I was using the squeeze versions: libdrm-radeon1 2.4.21-1~squeeze3 libgl1-mesa-dri 7.7.1-4 After upgrading to the current versions in sid: libdrm-radeon1 2.4.23-3 libgl1-mesa-dri 7.10-4 it seems to be stable. I got a flash plugin crash once (out of 4 attempts), but the system survived.
So far, so good. If you can try 7.10-2 (which was still shipping the classic r600 driver, whereas 7.10-4 is shipping the Gallium based one) or other versions in between as well, that would be interesting.

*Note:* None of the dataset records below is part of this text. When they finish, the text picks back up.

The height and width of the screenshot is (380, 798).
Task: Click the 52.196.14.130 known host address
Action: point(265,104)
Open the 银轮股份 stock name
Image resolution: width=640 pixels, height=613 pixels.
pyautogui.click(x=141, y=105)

severity 616301 critical thanks My system locks up whenever I click on a YouTube video link since yesterday. I can probably live without YouTube :), but in any case this shouldn't happen. This isn't a singled out case nor in exotic, possibly faulty, hardware. It's on a standard 1½-year old Dell OptiPlex 780 desktop with a Radeon HD card (one of the standard configurations) and this is on a stock squeeze system. The findings so far seem to suggest this is a Mesa issue; I'd probably file it under "Linux kernel bugs" (or even DoS bugs) but I'm not sure where to properly file such bugs in the post-KMS stack world. Regards, Faidon
severity 616301 important thanks Faidon Liambotis <paravoid@debian.org> (04/03/2011): No… Plenty of other things shouldn't happen. That doesn't make it a critical bug. KiBi.

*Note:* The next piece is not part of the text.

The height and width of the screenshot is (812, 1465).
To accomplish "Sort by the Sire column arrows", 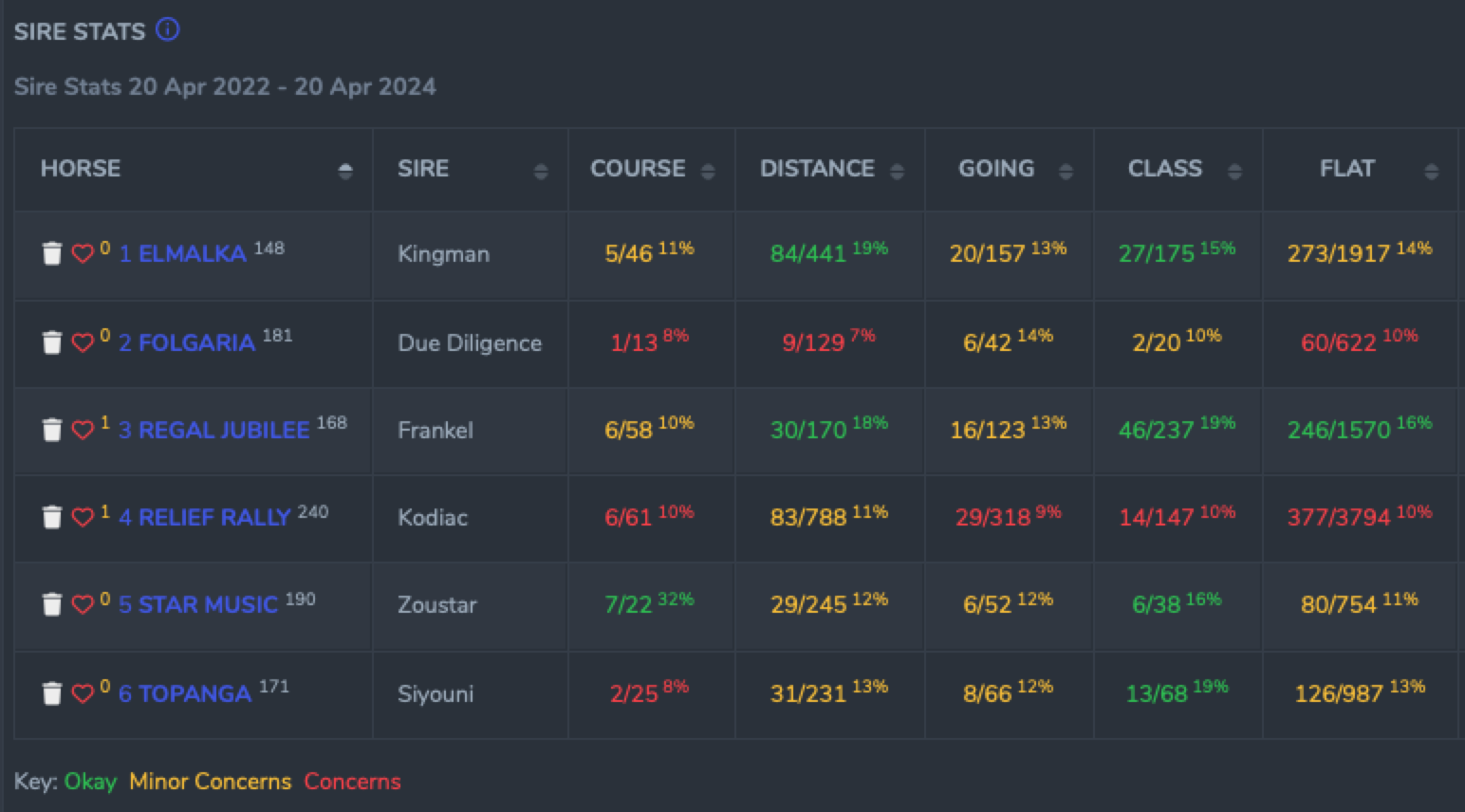I will tap(541, 171).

With packages libdrm-radeon1_2.4.23-2 libgl1-mesa-dri_7.10-2 libtalloc2_2.0.5-1 from http://snapshot.debian.org/archive/debian/20110210T084921Z/ iceweasel sometimes freezes when viewing youtube videos but so far this doesn't trigger gpu softresets. Kind regards, Matthias
Hi, Herber Sylwester <slyher@oomkill.net> (03/03/2011): hmm, nothing seems related. Any chance you upgraded something in the kernel/X stack before that, and only restarted your X or rebooted lately? KiBi.
(Trying to gather everyone in To/Cc.) Hi, Apollon Oikonomopoulos <apoikos@gmail.com> (04/03/2011): while you're at it, could you try switching off KMS? That should get you a working system in the interim. If you have some more time, you might want to check what happens with 2.6.38rc* from experimental. […] Thanks. To reply Faidon's question on IRC, I guess we might want to either reassign that bug to the kernel (affecting the driver + the server, to make sure it gets noticed) and/or to clone it for now, until further investigation happens. Michel, any preference? KiBi.
No, not unless it will affect a large proportion of users. If there is a kernel driver involved then it should be assigned to the kernel. Even without KMS, a Mesa driver should be considered untrusted and should not be able to trigger a crash or hang. With KMS, this applies to the X driver too. Ben.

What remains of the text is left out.